The National Highway Traffic Safety Administration said it’s evaluating claims that the mechanical door release “is hidden, unlabeled, and not intuitive to locate during an emergency,” according to a filing on the agency’s website. The move stems from a petition filed by Kevin Clouse, a Tesla owner in Georgia who says he was trapped in his vehicle in 2023 and requested a defect investigation. NHTSA said it hasn’t decided whether to grant or deny the petition.

Read More: Tesla Doors Can Trap People Desperate to Escape

The probe covers an estimated 179,071 Model 3 sedans from the 2022 model year.

Tesla and NHTSA didn’t immediately respond to requests for comment.

The move expands on the federal examination of Tesla door problems following a monthslong investigation into the issue by Bloomberg, which uncovered a series of incidents in which people were severely injured or died after becoming trapped in their Teslas. In September, NHTSA opened an investigation into whether the doors are defective in certain Model Y SUVs amid reports of children stuck in vehicles when the 12-volt battery dies. The Model 3 and Model Y are by far Tesla’s top-selling vehicles.

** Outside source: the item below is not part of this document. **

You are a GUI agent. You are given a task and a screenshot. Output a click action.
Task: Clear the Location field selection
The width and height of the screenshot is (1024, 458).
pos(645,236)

The automaker was a pioneer of electrically powered handles, which can stop functioning without warning, particularly after a crash. A Bloomberg analysis this week found at least 15 deaths in a dozen incidents over the past decade in which occupants or rescuers were unable to open the doors of a Tesla that had crashed and caught fire. 

Bloomberg separately reported that potential safety issues with electric handles were raised with Chief Executive Officer Elon Musk during the development of the Model 3, and that he insisted on the futuristic design, which would include manual releases to mitigate power-loss problems.

Read More: Elon Musk Demanded Tesla’s Electric Doors Despite Safety Worries

Clouse filed a petition last month over a 2023 incident in which he says he had to kick his way out of his burning Model 3 when the doors wouldn’t open. Bloomberg previously cited details of Clouse’s case.

“I was unaware of the location of the hidden mechanical emergency door release because it is not visibly labeled, not explained upon delivery, and not intuitive in an emergency,” he said in a complaint filed with NHTSA. “I was forced to climb to the back seat and break the rear passenger window with my legs to escape while the interior was burning.”

Tesla shares fell 0.7% as of 11:41 a.m. Wednesday in New York.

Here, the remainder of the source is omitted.